- The task:
Go through the entries below and print each one exactly.

- Supplied records:
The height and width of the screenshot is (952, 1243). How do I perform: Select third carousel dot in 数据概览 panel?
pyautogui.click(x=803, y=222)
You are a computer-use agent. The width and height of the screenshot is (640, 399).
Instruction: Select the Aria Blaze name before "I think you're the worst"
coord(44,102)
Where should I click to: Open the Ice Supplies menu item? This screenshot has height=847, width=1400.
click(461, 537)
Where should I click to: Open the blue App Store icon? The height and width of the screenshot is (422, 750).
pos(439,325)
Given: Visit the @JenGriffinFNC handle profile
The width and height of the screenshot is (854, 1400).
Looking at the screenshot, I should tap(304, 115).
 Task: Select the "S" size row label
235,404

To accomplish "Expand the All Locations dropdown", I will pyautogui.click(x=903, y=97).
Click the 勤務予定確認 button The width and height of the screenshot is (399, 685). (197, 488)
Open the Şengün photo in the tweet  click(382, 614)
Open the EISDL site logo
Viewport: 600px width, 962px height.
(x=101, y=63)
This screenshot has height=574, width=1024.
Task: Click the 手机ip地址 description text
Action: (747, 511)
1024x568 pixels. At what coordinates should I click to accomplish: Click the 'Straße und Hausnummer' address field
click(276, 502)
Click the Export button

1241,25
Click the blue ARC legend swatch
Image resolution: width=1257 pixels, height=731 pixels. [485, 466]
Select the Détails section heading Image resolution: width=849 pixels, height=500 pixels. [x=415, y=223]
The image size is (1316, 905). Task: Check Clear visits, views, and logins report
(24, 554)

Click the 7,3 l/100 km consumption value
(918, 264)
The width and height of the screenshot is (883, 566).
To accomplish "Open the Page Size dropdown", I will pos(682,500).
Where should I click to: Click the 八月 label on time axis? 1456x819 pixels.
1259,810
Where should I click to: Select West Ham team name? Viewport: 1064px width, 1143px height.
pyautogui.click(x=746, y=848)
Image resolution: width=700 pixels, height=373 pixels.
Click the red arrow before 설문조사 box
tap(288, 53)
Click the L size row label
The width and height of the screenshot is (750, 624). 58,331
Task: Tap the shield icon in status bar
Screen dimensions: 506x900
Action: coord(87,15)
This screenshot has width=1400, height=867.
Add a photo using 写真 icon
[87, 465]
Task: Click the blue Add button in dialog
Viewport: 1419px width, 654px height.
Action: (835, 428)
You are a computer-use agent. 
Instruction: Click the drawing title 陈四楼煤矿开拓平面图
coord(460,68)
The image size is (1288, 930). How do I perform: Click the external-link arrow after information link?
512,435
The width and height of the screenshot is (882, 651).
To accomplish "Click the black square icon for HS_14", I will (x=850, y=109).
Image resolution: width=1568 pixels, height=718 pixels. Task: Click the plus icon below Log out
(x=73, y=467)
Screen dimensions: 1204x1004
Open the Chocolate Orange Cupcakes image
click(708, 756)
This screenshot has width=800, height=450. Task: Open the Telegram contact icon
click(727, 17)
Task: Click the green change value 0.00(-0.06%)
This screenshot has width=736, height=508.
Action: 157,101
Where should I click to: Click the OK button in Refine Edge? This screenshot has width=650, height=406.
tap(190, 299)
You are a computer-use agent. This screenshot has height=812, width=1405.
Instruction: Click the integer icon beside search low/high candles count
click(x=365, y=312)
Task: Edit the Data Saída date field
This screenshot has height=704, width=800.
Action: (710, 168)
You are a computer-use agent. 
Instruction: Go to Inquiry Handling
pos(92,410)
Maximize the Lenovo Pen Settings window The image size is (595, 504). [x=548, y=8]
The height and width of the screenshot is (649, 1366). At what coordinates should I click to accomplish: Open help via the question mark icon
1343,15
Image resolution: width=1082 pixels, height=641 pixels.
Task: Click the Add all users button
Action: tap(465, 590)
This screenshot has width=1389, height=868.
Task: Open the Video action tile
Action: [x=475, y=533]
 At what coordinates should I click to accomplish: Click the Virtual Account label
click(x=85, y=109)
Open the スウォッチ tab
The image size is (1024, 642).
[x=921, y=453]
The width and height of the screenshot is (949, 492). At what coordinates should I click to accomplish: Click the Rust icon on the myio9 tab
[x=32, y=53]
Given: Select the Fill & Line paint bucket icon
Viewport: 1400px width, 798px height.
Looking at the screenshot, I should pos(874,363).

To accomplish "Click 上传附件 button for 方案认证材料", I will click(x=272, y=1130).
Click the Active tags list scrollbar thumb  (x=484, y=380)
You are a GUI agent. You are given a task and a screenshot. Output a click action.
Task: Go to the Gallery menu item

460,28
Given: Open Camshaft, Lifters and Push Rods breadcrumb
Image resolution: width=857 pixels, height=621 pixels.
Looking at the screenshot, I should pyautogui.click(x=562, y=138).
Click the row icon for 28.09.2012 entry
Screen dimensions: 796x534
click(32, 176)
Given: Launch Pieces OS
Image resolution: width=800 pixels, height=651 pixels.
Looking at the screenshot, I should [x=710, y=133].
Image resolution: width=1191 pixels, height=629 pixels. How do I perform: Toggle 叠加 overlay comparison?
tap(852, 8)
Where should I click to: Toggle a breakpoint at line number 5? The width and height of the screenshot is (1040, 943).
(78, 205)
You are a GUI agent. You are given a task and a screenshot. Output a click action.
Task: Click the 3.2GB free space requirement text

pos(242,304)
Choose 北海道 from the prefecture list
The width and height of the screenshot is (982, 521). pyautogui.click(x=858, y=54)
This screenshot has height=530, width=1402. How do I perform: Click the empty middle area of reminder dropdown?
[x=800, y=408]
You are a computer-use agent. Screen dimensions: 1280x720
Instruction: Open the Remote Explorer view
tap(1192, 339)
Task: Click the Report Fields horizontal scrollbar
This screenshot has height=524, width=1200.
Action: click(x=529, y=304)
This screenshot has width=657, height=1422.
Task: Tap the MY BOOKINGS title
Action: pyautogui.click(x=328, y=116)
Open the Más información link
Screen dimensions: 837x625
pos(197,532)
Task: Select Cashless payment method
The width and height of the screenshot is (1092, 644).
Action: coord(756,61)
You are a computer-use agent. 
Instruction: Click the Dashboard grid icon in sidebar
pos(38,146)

- Written response:
The height and width of the screenshot is (952, 1243). How do I perform: Select third carousel dot in 数据概览 panel?
pyautogui.click(x=803, y=222)
You are a computer-use agent. The width and height of the screenshot is (640, 399).
Instruction: Select the Aria Blaze name before "I think you're the worst"
coord(44,102)
Where should I click to: Open the Ice Supplies menu item? This screenshot has height=847, width=1400.
click(461, 537)
Where should I click to: Open the blue App Store icon? The height and width of the screenshot is (422, 750).
pos(439,325)
Given: Visit the @JenGriffinFNC handle profile
The width and height of the screenshot is (854, 1400).
Looking at the screenshot, I should tap(304, 115).
 Task: Select the "S" size row label
235,404

To accomplish "Expand the All Locations dropdown", I will pyautogui.click(x=903, y=97).
Click the 勤務予定確認 button The width and height of the screenshot is (399, 685). (197, 488)
Open the Şengün photo in the tweet  click(382, 614)
Open the EISDL site logo
Viewport: 600px width, 962px height.
(x=101, y=63)
This screenshot has height=574, width=1024.
Task: Click the 手机ip地址 description text
Action: (747, 511)
1024x568 pixels. At what coordinates should I click to accomplish: Click the 'Straße und Hausnummer' address field
click(276, 502)
Click the Export button

1241,25
Click the blue ARC legend swatch
Image resolution: width=1257 pixels, height=731 pixels. [485, 466]
Select the Détails section heading Image resolution: width=849 pixels, height=500 pixels. [x=415, y=223]
The image size is (1316, 905). Task: Check Clear visits, views, and logins report
(24, 554)

Click the 7,3 l/100 km consumption value
(918, 264)
The width and height of the screenshot is (883, 566).
To accomplish "Open the Page Size dropdown", I will pos(682,500).
Where should I click to: Click the 八月 label on time axis? 1456x819 pixels.
1259,810
Where should I click to: Select West Ham team name? Viewport: 1064px width, 1143px height.
pyautogui.click(x=746, y=848)
Image resolution: width=700 pixels, height=373 pixels.
Click the red arrow before 설문조사 box
tap(288, 53)
Click the L size row label
The width and height of the screenshot is (750, 624). 58,331
Task: Tap the shield icon in status bar
Screen dimensions: 506x900
Action: coord(87,15)
This screenshot has width=1400, height=867.
Add a photo using 写真 icon
[87, 465]
Task: Click the blue Add button in dialog
Viewport: 1419px width, 654px height.
Action: (835, 428)
You are a computer-use agent. 
Instruction: Click the drawing title 陈四楼煤矿开拓平面图
coord(460,68)
The image size is (1288, 930). How do I perform: Click the external-link arrow after information link?
512,435
The width and height of the screenshot is (882, 651).
To accomplish "Click the black square icon for HS_14", I will (x=850, y=109).
Image resolution: width=1568 pixels, height=718 pixels. Task: Click the plus icon below Log out
(x=73, y=467)
Screen dimensions: 1204x1004
Open the Chocolate Orange Cupcakes image
click(708, 756)
This screenshot has width=800, height=450. Task: Open the Telegram contact icon
click(727, 17)
Task: Click the green change value 0.00(-0.06%)
This screenshot has width=736, height=508.
Action: 157,101
Where should I click to: Click the OK button in Refine Edge? This screenshot has width=650, height=406.
tap(190, 299)
You are a computer-use agent. This screenshot has height=812, width=1405.
Instruction: Click the integer icon beside search low/high candles count
click(x=365, y=312)
Task: Edit the Data Saída date field
This screenshot has height=704, width=800.
Action: (710, 168)
You are a computer-use agent. 
Instruction: Go to Inquiry Handling
pos(92,410)
Maximize the Lenovo Pen Settings window The image size is (595, 504). [x=548, y=8]
The height and width of the screenshot is (649, 1366). At what coordinates should I click to accomplish: Open help via the question mark icon
1343,15
Image resolution: width=1082 pixels, height=641 pixels.
Task: Click the Add all users button
Action: tap(465, 590)
This screenshot has width=1389, height=868.
Task: Open the Video action tile
Action: [x=475, y=533]
 At what coordinates should I click to accomplish: Click the Virtual Account label
click(x=85, y=109)
Open the スウォッチ tab
The image size is (1024, 642).
[x=921, y=453]
The width and height of the screenshot is (949, 492). At what coordinates should I click to accomplish: Click the Rust icon on the myio9 tab
[x=32, y=53]
Given: Select the Fill & Line paint bucket icon
Viewport: 1400px width, 798px height.
Looking at the screenshot, I should pos(874,363).

To accomplish "Click 上传附件 button for 方案认证材料", I will click(x=272, y=1130).
Click the Active tags list scrollbar thumb  (x=484, y=380)
You are a GUI agent. You are given a task and a screenshot. Output a click action.
Task: Go to the Gallery menu item

460,28
Given: Open Camshaft, Lifters and Push Rods breadcrumb
Image resolution: width=857 pixels, height=621 pixels.
Looking at the screenshot, I should pyautogui.click(x=562, y=138).
Click the row icon for 28.09.2012 entry
Screen dimensions: 796x534
click(32, 176)
Given: Launch Pieces OS
Image resolution: width=800 pixels, height=651 pixels.
Looking at the screenshot, I should [x=710, y=133].
Image resolution: width=1191 pixels, height=629 pixels. How do I perform: Toggle 叠加 overlay comparison?
tap(852, 8)
Where should I click to: Toggle a breakpoint at line number 5? The width and height of the screenshot is (1040, 943).
(78, 205)
You are a GUI agent. You are given a task and a screenshot. Output a click action.
Task: Click the 3.2GB free space requirement text

pos(242,304)
Choose 北海道 from the prefecture list
The width and height of the screenshot is (982, 521). pyautogui.click(x=858, y=54)
This screenshot has height=530, width=1402. How do I perform: Click the empty middle area of reminder dropdown?
[x=800, y=408]
You are a computer-use agent. Screen dimensions: 1280x720
Instruction: Open the Remote Explorer view
tap(1192, 339)
Task: Click the Report Fields horizontal scrollbar
This screenshot has height=524, width=1200.
Action: click(x=529, y=304)
This screenshot has width=657, height=1422.
Task: Tap the MY BOOKINGS title
Action: pyautogui.click(x=328, y=116)
Open the Más información link
Screen dimensions: 837x625
pos(197,532)
Task: Select Cashless payment method
The width and height of the screenshot is (1092, 644).
Action: coord(756,61)
You are a computer-use agent. 
Instruction: Click the Dashboard grid icon in sidebar
pos(38,146)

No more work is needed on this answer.